### EXERCISES TO COMPLETE
1 > Condense the paragraph beginning "However, while it's certain" from the post on AI rules for critical infrastructure into a short bulleted list that keeps its main facts.
2 > In the post on AI rules for critical infrastructure, which devices should continue to make millisecond-level decisions in power substations?

### SOURCE EXTRACT
The time isn’t far off when critical infrastructure (CI) industries, including the electric power industry, will face overwhelming pressure to start using AI to make operational decisions, just as AI is probably already being used to make decisions on the IT side of the house. Even the North American Electric Reliability Corporation (NERC), which drafts and audits compliance with the NERC CIP (Critical Infrastructure Protection) standards, acknowledged that fact in a very well-written document they released last fall.
However, while it’s certain there will be lots of pressure
for this in all CI industries, it’s also certain this won’t happen without some
sort of regulations being in place, either mandatory (as in the case of NERC
CIP) or voluntary, as is likely in CI industries without mandatory cyber regulations
in place, like manufacturing. My guess is those industries will develop their own
regulations through industry bodies like the ISACs, since the manufacturers
themselves are probably as afraid of the harm that aberrant LLMs could cause as
everyone else is.
I used to think that AI security regulations for CI would
need to be very much in the weeds, with restrictions on how the models can be trained,
etc. However, I now realize that trying to do that will be a fool’s errand,
since in fact there only need to be four rules:
1.
An AI model can never be allowed to make an
operational decision on its own. It can only advise a human, not make the decision
for them.
2.
The human can’t face a time limit, so that if
they don’t decide to do something in X minutes, the model will decide for them.
3.
If the human doesn’t make the decision at all,
the model can’t raise any objections. We don’t need humans succumbing to “peer
pressure” from LLMs!
4.
The human can’t be constrained by policies to
accept the model’s recommendation. The decision must be theirs alone, including
the decision not to do anything for the time being.
Of course, you might be wondering about time-critical
decisions, like the millisecond-level “decisions” that are sometimes required
in power substations. Those decisions need to be made like they are today: by devices
like electronic relays or programmable logic controllers that operate the old-fashioned
way: deterministically.
Perhaps one day AI will be so reliable that it can be trusted
to make even those decisions on its own. But that day is probably far in the future
and may never come at all. Once AI can be as intelligent as the extinct
nematode worm Caenorhabditis elegans, whose genes constitute 60% of the genome
of humans and almost all other animals, I might be persuaded to change my mind.

### PROVIDED DATA
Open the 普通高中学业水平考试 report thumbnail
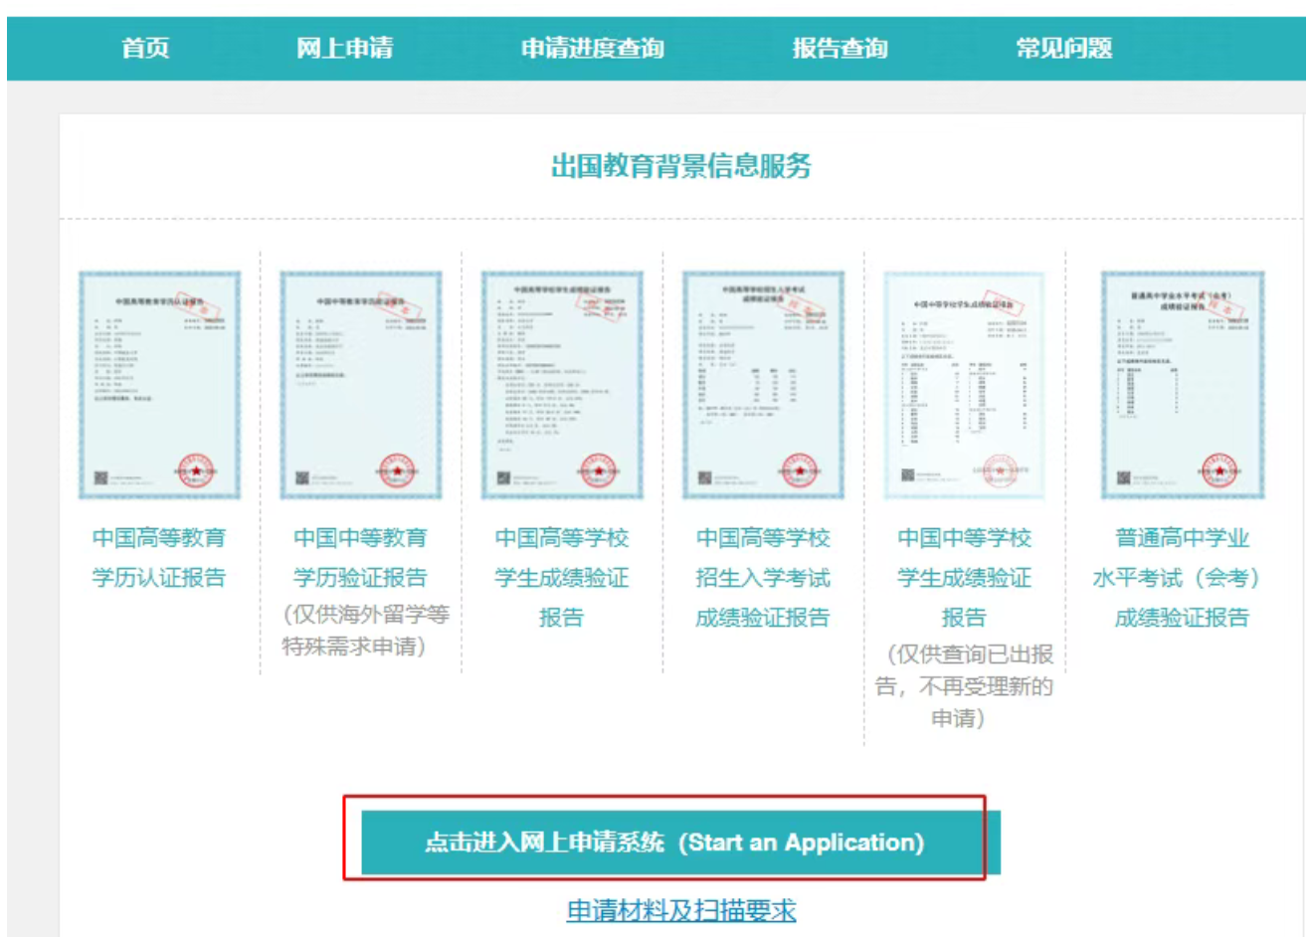Image resolution: width=1311 pixels, height=937 pixels. [x=1182, y=384]
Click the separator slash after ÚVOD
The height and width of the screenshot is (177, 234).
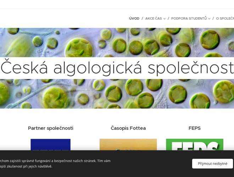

### ANSWERS BY ITEM NUMBER
1 >
- All critical infrastructure industries will face heavy pressure to use AI for operational decisions.
- This will not happen without regulations. These may be mandatory, as with NERC CIP, or voluntary, as is likely in industries without mandatory cyber regulations, such as manufacturing.
- The author expects such industries to develop their own regulations through industry bodies like the ISACs, since manufacturers are probably as afraid as everyone else of the harm aberrant LLMs could cause.

2 > Electronic relays or programmable logic controllers that operate deterministically.